DATA SUPPLIED.
BEGIN
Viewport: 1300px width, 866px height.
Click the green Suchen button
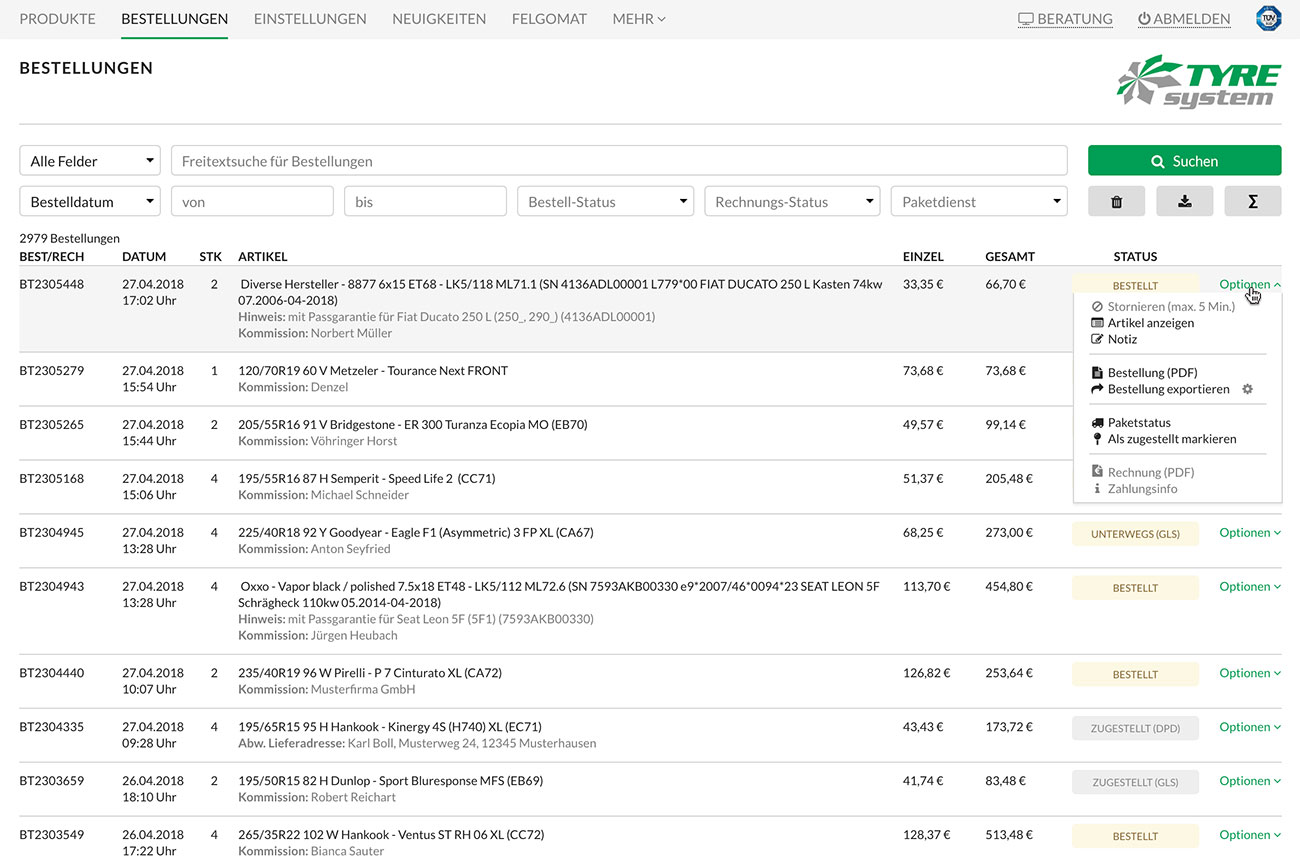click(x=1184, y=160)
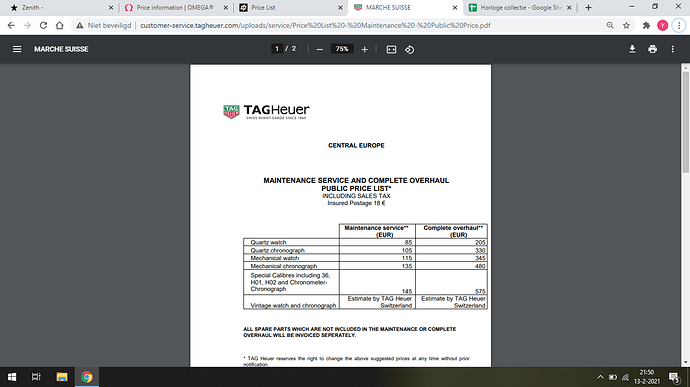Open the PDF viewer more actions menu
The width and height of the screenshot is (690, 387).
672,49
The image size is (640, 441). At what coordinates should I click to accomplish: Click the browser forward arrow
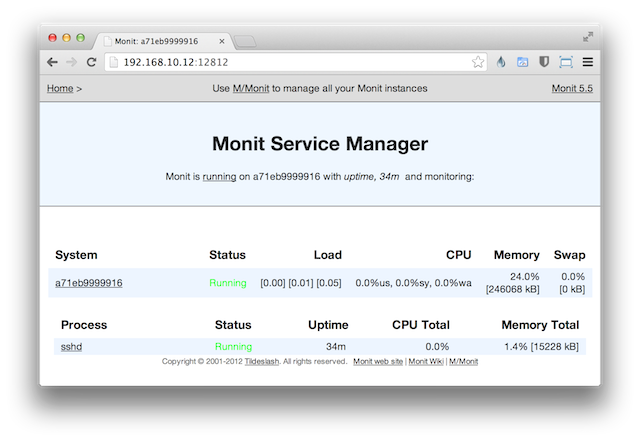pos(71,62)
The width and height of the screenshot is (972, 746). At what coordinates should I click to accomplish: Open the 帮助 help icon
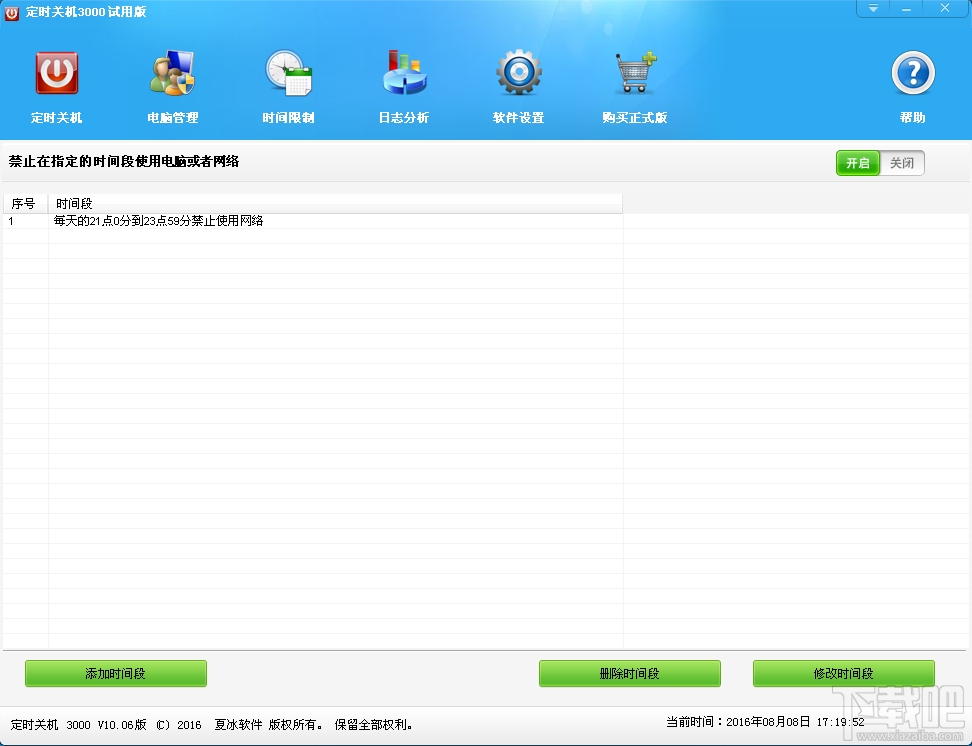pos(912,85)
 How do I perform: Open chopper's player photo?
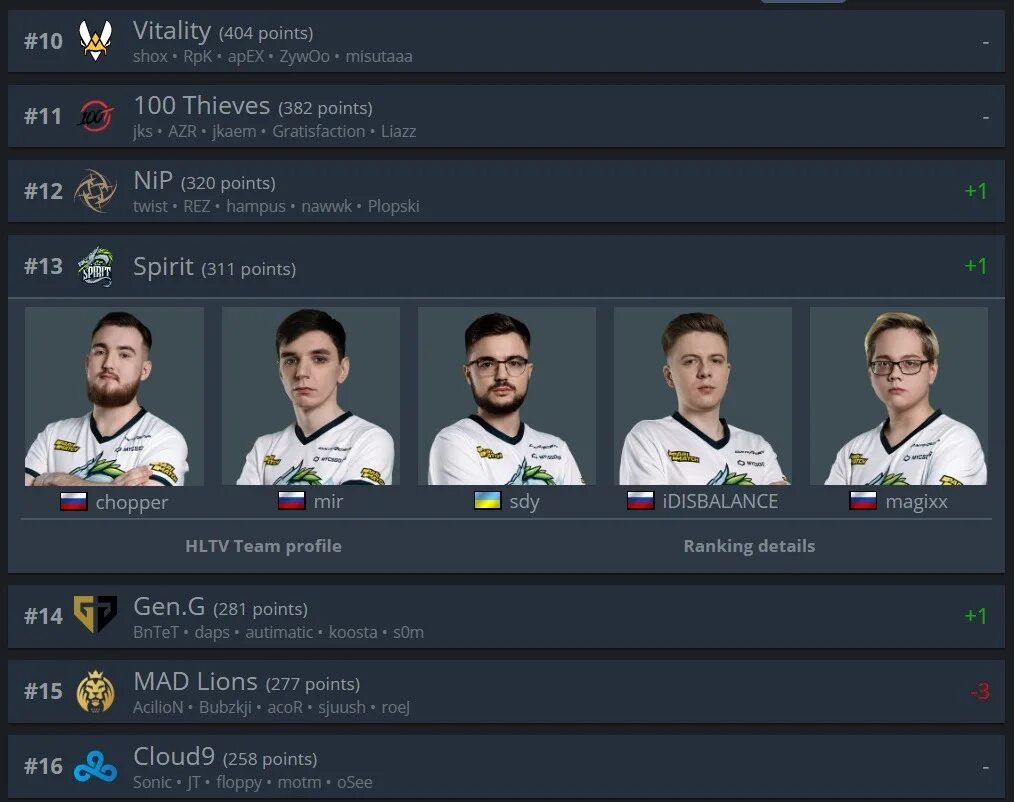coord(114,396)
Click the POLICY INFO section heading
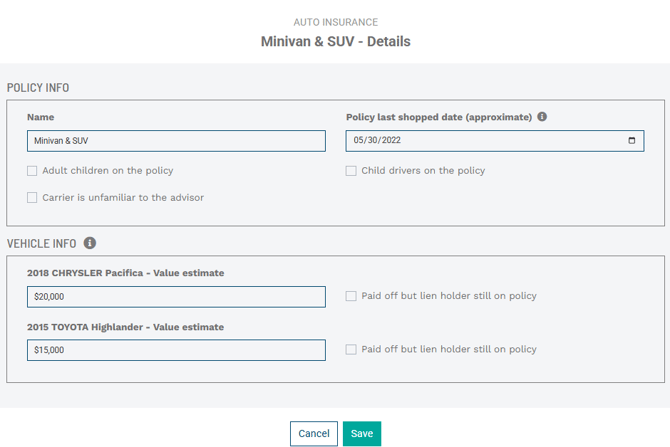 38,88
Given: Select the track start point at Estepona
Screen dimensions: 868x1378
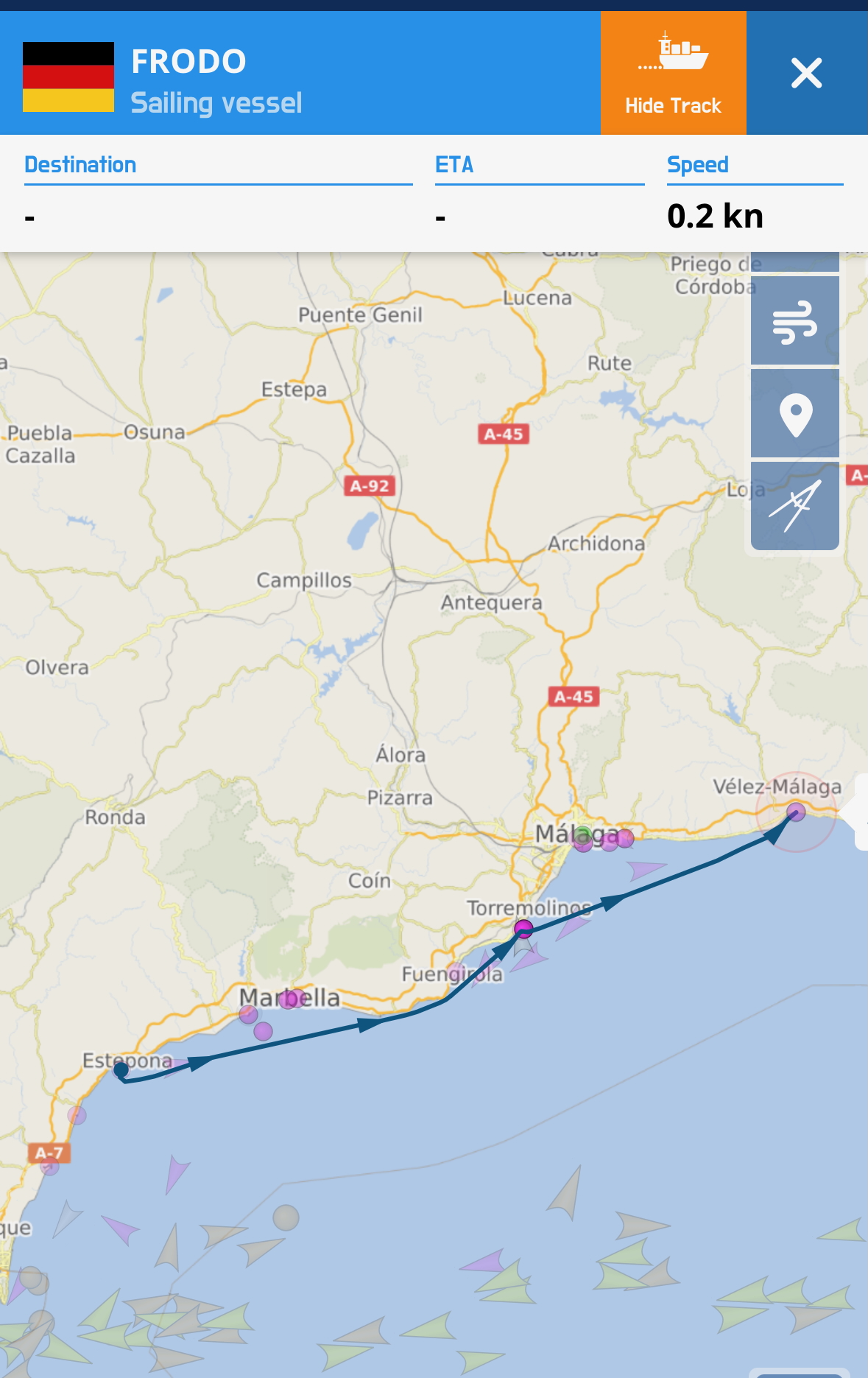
END
WORK TO BE COMPLETED. What the response needs is every entry, repeated exactly, and none of the pictures.

FINISHED TASK.
Viewport: 1300px width, 866px height.
Click the green Suchen button
click(x=1184, y=160)
Open the PDF viewer more actions menu
The width and height of the screenshot is (690, 387).
672,49
The image size is (640, 441). At what coordinates should I click to accomplish: Click the browser forward arrow
pos(71,62)
The width and height of the screenshot is (972, 746). At what coordinates should I click to accomplish: Open the 帮助 help icon
pos(912,85)
 How do I perform: Open chopper's player photo?
coord(114,396)
Click the POLICY INFO section heading
 38,88
Given: Select the track start point at Estepona
Screen dimensions: 868x1378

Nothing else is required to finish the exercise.